Artificial Intelligence (A) is intelligence exhibited by machines. The term AI is often used when a machine mimics cognitive functions that are associated with humans. But where does this intelligence come from? How come AI systems can play chess, hold a conversation and drive a car? It is difficult or even impossible to formulate formal rules with sufficient complexity, that accurately describe our world. It is therefore necessary to give AI systems the opportunity to acquire their own knowledge by extracting patterns from data. This skill is known as machine learning.
Machine learning
Machine learning refers to any system where the performance of a machine in performing a task improves by gaining more experience in performing that task.
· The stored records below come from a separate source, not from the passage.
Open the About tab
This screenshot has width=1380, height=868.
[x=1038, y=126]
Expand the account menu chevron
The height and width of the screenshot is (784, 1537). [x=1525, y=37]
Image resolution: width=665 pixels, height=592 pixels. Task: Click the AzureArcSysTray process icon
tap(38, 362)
By feeding an ML algorithm with data (examples), the algorithm gets better and better at its task. In other words, by gaining experience, the algorithm learns. We also call this training. Machine learning consists of algorithms that learn thanks to data. In machine learning, a trend line is usually calculated on the basis of data. The system can recognize a pattern in a cloud with points. The system can also use that pattern to make predictions.
In machine learning the system is trained with examples. This training is intended to teach the algorithm to give the correct answers. This is often done through supervised learning. Here the system is not only fed with input (the data), but also with labels, or the desired answer. The goal is that the system teaches itself to translate the input into this desired output. By training, the machine makes fewer and fewer mistakes and can eventually arrive at the correct output even with new input.
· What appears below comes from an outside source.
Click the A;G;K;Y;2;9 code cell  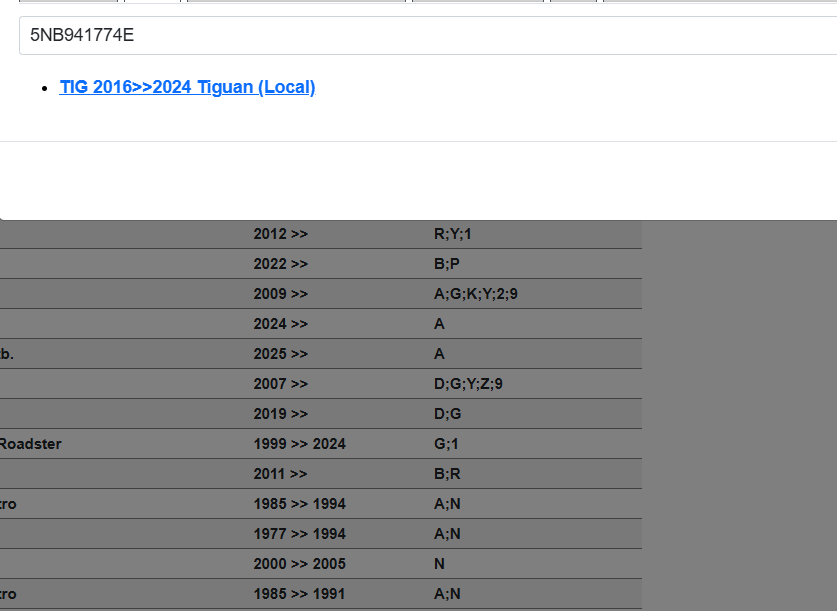[475, 294]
Suppose you want to teach an ML algorithm to recognize pictures of birds. By showing the system lots of pictures of birds and telling it that these are birds (the labels), the system learns to judge exactly what a bird looks like. The more photos of birds you feed the algorithm, the better the system will eventually recognize birds, even in new photos that the algorithm does not yet know. This same principle (learning by experience) is also used in other applications. Take an algorithm that has to learn to recognize fraudulent credit card transactions. You feed that to historical data of proven fraudulent credit card transactions. Eventually, the system can make predictions, such as: this is a fraudulent credit card transaction with 97 percent certainty.
Machine learning is, in short, the design of machines that can learn from data. There are different ways to design these machines. Neural networks are an important approach to machine learning. In this case, the algorithms in machine learning are implemented by using the structure of neural networks. These neural networks model the data using artificial neurons. Neural networks thus mimic the functioning of the brain, which forms a biological neural network.
Within ML you find the subcategory deep learning, where algorithms are structured to create an artificial neural network. The beauty of deep learning is that the algorithms can adjust themselves by adjusting their weights. Think back to the example about fraudulent credit card transactions. With deep learning, each layer of the neural network can recognize a specific characteristic, such as high amounts, banks abroad, etc. Does the system come up with an incorrect prediction? Then the network adjusts the weight given to certain neurons. For example, a high amount of money may ultimately prove to be less important for a correct prediction. The next prediction will be more correct in this way.
In summary, machine learning is the field that deals with the design of machines that can learn from data. One of the models that can be used in machine learning is the neural network. Deep learning is a complex form of machine learning in which multiple layers of neural networks are used to design machines that can learn from data.